Uno lee, como es normal, a sus contemporáneos: en libros, en revistas y periódicos, en blogs. Y aprende de ellos sobre la infinidad de materias a las que dedican sus vidas. Uno lee poetas, novelistas, cuentistas, aforistas, científicos, historiadores, articulistas, reporteros, politólogos y demás letraheridos con provecho porque le ensanchan la mente y porque le dan argumentos para rebatir con un mínimo de solvencia esa especie de estulticia generalizada que barniza lo real y a la cual parecemos estar obligados por decreto. Pero entonces uno abre una vieja antología de sonetos clásicos, escritos entre los siglos XV y XVII, y se da cuenta de que hemos avanzado poco en el conocimiento de lo esencial de la existencia, y que quizás debiéramos recurrir con mayor frecuencia a esa gente antigua para transitar las turbias aguas de lo actual sin zozobras sobrevenidas ni excesiva ración de sandeces.

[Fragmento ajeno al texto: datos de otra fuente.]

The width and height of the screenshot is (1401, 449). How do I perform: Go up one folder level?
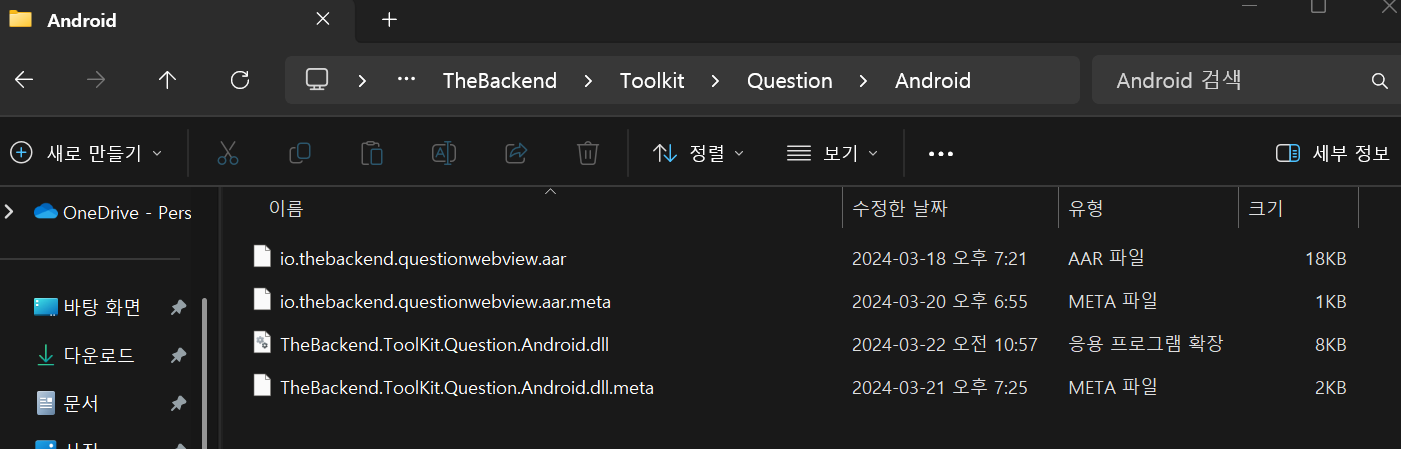167,81
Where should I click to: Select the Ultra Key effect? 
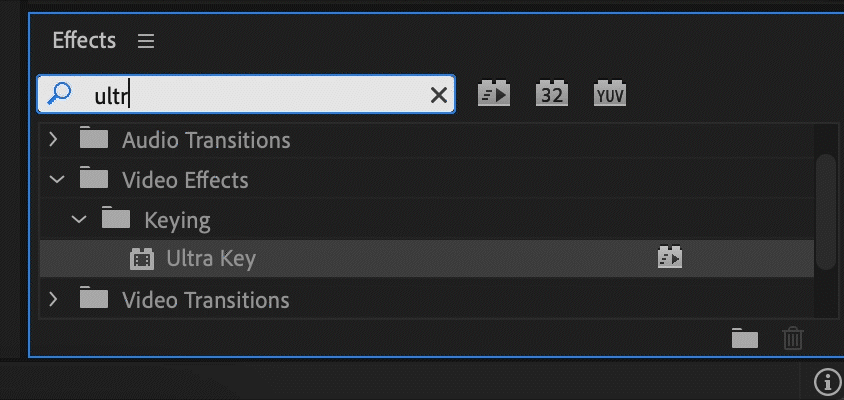pos(211,259)
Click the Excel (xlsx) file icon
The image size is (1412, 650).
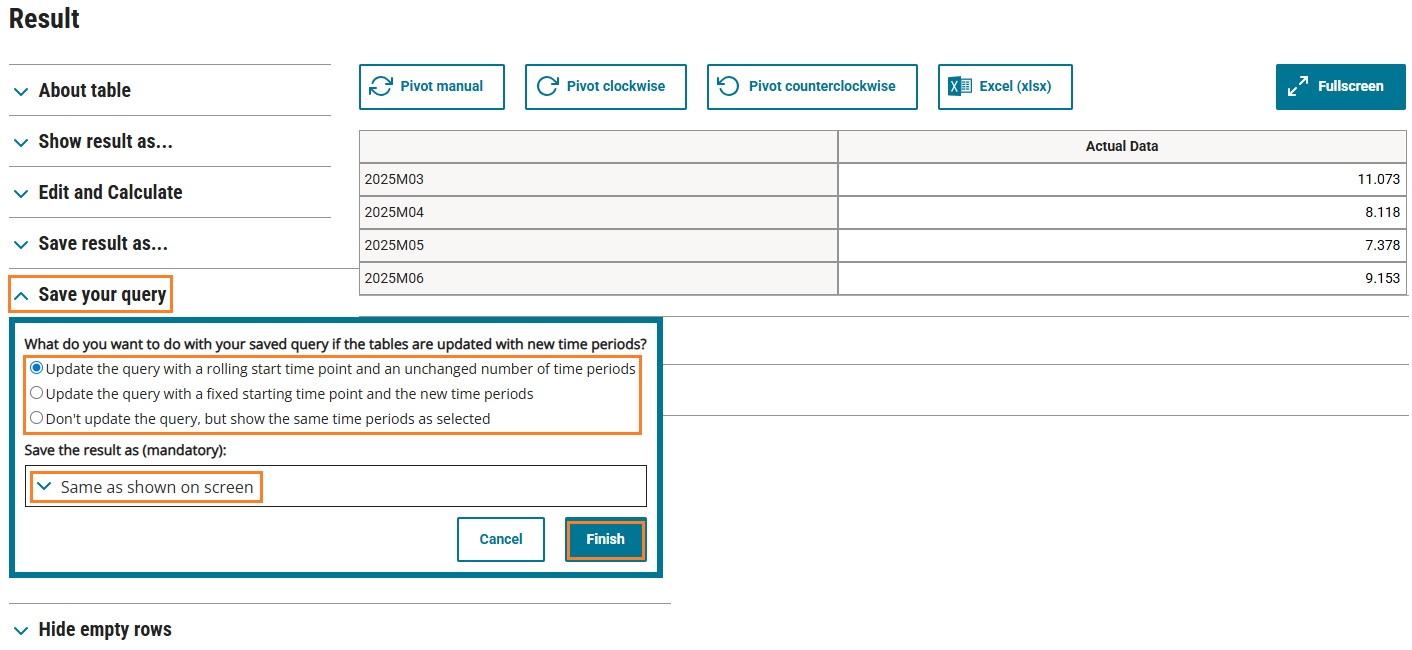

«Mi alma os ha cortado a su medida», le explica Garcilaso de la Vega a su amada para que entienda que un sastre invisible (el alma, que actúa a sueldo de algún ser divino) ha confeccionado un traje (el amor que el poeta le declara) que sólo podría sentarle bien a ella (y al revés, se sobrentiende o se suplica). Fray Luis de León, por su parte, advierte del posible fracaso de esta clase de relaciones extremas cuando se fían a la euforia imprudente: «que lo que en breve sube en alto asiento,/ suele desfallecer apresurado», algo que corrobora don Luis de Góngora cuando, ensoñador, recuerda haber visto «altas torres besar sus fundamentos». Una experiencia fatigosa esta del cortejo y del propio amor, al decir de Fernando de Herrera, que le obliga a uno a ir «a do cierra la vuelta el mar incierto» y que en tantas ocasiones provoca naufragios y perdiciones. Y también contradictoria (no todo van a ser arrumacos y besuqueos celestiales), advierte Francisco de Aldana, ya que «en medio a tanto bien somos forzados/ llorar y suspirar de cuando en cuando». Y peor todavía, clama de nuevo Góngora entre grandes aspavientos retóricos, «porque entre un labio y otro colorado/ Amor está, de su veneno armado,/ cual entre flor y flor sierpe escondida». Bartolomé Leonardo de Argensola, con la lección bien aprendida de sus escépticos maestros, descree de lo que le dicta su mentirosa mirada, que en este caso se fijaba en cómo se acicalaba una beldad, «porque ese cielo azul que todos vemos/ ni es cielo ni es azul», razón que apuntala Lope de Vega con un endecasílabo lapidario: «creer que un cielo en un infierno cabe». Francisco de Medrano, quizás cansado de tanta precaución anafrodisíaca, le devuelve a la herida del amor su alma original («herida es el amor tan penetrante/ que llega al alma»), Quevedo y Francisco de Rioja sus ojos («y cristales sedientos de cristales» según el primero, «árbitros de la muerte y de la vida» según el segundo), que, como se sabe, son «la puerta del alma», y Villamediana su ser último («cuerdo el enloquecer, la razón loca»). La palabra postrera, y casi definitiva, la tiene la única mujer de la antología, Sor Juana Inés de la Cruz: «mi corazón deshecho entre tus manos».

Sonetos de amor para una época, la nuestra, que lo ha banalizado hasta la náusea. Reflexiones escandidas que nos miden como personas. Versos que llegan de catorce en catorce para poner en orden los sentimientos y darles coherencia y hondura. Hay muchos libros como el que uno ha releído y del cual ha destilado algunas gotas para esta columna. Son baratos y no tienen precio.